The Composer's Cryptic Confession
Picture this: you've battled through the game, made your choices, and watched the credits roll. You feel satisfied. Then you learn from the person who scored your entire adventure that you missed the real finale. Venus Theory described this Avowed ending as "exceptionally rare" and "likely not canon," but a "fun one" nonetheless. For me, this was like finding out the symphony I just listened to had a secret movement only playable on a piano hidden in the conductor's attic. He teased that designing the music for this conclusion was "really challenging and interesting," which suggests the audio itself might be a clue—a siren's song leading to a narrative shore few will ever see.
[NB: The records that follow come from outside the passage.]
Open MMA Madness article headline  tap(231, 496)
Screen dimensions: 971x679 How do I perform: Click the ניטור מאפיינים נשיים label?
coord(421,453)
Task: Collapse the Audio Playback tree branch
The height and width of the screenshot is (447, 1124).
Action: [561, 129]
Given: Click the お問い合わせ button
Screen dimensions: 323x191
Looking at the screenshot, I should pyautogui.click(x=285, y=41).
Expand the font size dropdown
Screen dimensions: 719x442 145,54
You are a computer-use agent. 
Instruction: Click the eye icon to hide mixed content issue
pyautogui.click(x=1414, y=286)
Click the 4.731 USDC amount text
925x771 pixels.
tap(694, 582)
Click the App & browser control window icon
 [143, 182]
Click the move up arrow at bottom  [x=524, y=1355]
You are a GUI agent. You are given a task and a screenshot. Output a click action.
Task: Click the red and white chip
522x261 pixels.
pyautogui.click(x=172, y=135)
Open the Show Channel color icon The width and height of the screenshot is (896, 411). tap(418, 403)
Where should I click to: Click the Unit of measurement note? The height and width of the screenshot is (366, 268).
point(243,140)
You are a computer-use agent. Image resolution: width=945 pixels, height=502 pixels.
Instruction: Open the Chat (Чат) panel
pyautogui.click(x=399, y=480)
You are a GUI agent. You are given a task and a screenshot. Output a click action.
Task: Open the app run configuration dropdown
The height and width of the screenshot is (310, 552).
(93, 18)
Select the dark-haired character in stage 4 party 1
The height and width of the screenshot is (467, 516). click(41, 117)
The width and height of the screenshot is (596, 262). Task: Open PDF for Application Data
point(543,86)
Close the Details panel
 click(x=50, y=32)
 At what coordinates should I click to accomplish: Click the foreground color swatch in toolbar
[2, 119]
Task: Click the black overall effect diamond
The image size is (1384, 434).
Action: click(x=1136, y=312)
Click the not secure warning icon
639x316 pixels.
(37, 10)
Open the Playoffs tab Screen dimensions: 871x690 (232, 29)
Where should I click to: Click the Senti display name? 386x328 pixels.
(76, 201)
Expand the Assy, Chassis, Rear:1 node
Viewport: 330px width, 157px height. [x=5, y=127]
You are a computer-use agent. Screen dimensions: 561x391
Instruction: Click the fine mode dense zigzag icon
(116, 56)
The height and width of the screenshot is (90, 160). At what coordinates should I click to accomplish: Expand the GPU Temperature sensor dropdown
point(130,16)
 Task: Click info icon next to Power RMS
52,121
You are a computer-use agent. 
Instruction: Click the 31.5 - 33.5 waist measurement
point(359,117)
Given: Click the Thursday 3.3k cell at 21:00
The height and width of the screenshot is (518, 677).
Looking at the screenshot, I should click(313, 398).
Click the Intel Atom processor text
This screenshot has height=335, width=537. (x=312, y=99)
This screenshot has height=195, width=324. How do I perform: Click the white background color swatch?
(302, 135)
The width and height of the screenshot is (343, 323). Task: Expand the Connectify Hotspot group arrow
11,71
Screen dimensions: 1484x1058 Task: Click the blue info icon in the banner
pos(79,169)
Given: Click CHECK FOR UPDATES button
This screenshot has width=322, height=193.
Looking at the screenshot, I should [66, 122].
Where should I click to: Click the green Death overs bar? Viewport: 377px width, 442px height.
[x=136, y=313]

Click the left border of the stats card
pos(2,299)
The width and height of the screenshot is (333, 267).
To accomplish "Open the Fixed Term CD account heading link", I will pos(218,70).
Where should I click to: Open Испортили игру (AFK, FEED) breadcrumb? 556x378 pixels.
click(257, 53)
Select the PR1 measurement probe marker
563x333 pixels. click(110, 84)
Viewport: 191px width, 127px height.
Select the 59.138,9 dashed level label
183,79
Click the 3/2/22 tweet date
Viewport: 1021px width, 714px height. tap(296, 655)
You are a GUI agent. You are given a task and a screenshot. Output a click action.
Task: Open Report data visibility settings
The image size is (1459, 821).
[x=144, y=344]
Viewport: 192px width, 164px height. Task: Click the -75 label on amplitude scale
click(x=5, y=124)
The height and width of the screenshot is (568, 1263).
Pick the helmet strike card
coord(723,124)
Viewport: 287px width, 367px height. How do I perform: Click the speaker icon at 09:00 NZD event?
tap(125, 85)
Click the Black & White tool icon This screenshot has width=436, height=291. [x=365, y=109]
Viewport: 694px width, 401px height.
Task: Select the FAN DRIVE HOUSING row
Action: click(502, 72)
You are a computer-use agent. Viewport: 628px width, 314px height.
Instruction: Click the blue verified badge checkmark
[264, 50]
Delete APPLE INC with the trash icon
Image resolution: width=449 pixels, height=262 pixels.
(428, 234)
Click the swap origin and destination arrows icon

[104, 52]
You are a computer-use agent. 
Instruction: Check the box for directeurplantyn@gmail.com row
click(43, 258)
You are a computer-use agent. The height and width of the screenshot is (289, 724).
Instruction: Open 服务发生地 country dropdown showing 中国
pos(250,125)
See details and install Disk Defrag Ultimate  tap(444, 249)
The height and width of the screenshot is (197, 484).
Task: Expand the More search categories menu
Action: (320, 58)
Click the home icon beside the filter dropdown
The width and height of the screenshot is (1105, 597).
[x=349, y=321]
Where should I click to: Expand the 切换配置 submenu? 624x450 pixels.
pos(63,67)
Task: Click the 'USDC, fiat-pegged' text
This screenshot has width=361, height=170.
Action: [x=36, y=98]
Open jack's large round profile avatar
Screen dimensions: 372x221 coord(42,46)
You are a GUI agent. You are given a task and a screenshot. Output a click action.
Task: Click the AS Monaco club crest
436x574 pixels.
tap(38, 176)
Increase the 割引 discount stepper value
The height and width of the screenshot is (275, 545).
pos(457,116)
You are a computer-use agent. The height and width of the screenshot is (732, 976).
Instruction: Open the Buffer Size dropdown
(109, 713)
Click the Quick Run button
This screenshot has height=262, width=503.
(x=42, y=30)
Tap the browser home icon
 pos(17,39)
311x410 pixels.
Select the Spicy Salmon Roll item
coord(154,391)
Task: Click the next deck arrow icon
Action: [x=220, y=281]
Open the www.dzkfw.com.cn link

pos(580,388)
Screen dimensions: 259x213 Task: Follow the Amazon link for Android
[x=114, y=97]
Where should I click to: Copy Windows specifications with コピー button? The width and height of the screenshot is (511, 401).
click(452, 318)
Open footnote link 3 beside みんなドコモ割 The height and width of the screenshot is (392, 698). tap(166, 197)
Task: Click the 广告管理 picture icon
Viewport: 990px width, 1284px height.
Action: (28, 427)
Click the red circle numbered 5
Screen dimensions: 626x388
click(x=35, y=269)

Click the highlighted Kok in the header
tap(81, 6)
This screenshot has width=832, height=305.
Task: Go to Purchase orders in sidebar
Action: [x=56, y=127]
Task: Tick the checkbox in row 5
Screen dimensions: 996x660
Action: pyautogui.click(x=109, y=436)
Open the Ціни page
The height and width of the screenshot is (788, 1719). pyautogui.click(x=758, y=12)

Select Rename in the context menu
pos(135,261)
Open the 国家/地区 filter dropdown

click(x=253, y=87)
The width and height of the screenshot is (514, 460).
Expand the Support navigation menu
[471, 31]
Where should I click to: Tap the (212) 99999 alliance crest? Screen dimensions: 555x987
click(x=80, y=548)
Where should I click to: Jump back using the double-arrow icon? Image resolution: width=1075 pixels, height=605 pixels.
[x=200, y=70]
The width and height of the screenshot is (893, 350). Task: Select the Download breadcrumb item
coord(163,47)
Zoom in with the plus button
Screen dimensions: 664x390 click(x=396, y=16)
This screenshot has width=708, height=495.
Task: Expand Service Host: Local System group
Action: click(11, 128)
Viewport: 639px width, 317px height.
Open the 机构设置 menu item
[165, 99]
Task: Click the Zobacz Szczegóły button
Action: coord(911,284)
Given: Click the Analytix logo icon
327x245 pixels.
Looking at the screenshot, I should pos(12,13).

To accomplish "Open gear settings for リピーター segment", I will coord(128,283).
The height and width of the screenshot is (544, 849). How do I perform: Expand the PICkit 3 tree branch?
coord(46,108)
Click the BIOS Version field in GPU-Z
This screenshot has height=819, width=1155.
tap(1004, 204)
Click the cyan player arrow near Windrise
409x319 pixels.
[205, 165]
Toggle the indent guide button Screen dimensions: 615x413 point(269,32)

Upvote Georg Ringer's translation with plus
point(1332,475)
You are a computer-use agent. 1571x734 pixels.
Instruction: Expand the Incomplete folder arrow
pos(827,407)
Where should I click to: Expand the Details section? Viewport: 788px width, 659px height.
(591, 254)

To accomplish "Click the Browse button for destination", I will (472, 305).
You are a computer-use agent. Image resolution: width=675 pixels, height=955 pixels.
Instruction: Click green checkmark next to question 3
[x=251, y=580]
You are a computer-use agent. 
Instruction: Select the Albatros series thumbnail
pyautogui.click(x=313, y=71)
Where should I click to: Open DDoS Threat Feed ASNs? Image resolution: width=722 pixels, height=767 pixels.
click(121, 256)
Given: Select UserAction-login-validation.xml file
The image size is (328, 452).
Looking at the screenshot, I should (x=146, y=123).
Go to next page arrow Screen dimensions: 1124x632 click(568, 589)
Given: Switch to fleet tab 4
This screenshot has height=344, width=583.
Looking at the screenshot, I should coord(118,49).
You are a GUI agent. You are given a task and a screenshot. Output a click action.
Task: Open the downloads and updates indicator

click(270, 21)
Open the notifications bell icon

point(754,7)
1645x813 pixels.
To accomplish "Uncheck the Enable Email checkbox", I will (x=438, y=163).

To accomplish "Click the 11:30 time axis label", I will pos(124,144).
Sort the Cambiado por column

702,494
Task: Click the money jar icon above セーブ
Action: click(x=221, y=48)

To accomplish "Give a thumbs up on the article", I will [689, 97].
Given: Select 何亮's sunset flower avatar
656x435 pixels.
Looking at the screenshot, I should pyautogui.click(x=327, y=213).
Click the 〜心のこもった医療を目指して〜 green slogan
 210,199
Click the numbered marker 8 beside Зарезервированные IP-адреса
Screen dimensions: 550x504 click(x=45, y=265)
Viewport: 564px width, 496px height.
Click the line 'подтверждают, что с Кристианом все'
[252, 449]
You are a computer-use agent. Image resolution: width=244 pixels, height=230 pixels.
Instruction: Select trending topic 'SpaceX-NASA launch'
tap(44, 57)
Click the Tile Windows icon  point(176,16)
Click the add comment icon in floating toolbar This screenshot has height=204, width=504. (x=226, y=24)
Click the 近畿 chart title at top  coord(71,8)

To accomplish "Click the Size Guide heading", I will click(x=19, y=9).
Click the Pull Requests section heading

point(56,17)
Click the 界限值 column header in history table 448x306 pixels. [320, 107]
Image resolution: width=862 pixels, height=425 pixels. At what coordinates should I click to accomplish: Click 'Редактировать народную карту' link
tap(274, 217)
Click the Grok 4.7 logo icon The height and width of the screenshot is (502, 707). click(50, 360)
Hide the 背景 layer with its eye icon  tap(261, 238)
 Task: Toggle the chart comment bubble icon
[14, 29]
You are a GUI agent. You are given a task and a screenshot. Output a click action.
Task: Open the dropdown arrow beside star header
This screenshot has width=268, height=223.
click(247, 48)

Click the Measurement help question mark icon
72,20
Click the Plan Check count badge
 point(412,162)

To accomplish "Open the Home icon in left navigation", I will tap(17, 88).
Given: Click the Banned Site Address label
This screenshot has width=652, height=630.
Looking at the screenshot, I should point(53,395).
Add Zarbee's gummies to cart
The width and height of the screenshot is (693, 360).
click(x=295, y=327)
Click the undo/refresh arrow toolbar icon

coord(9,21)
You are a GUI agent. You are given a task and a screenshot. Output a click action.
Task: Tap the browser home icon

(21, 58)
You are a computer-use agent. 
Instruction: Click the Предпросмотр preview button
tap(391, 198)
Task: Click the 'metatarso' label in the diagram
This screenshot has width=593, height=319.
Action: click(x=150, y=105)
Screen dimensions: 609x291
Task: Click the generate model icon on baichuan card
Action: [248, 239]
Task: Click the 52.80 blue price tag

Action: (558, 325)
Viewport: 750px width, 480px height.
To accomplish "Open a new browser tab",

The Path Less (Never?) Traveled
So, how does one stumble upon this gaming grail? According to the maestro, it's not about sheer difficulty, but about a series of "very specific," potentially "counter-intuitive decisions" made from start to finish. This isn't your standard good/evil binary. We're talking about choices that might make your character look like a bumbling fool or a chaotic neutral trickster. The final key is a speech check—but here's the twist: you have to fail it. That's right. Succeed, and you get a standard ending. Fail spectacularly, and the rare variant unfolds. It’s a design choice as beautifully perverse as a lock that only opens when you break the key inside it.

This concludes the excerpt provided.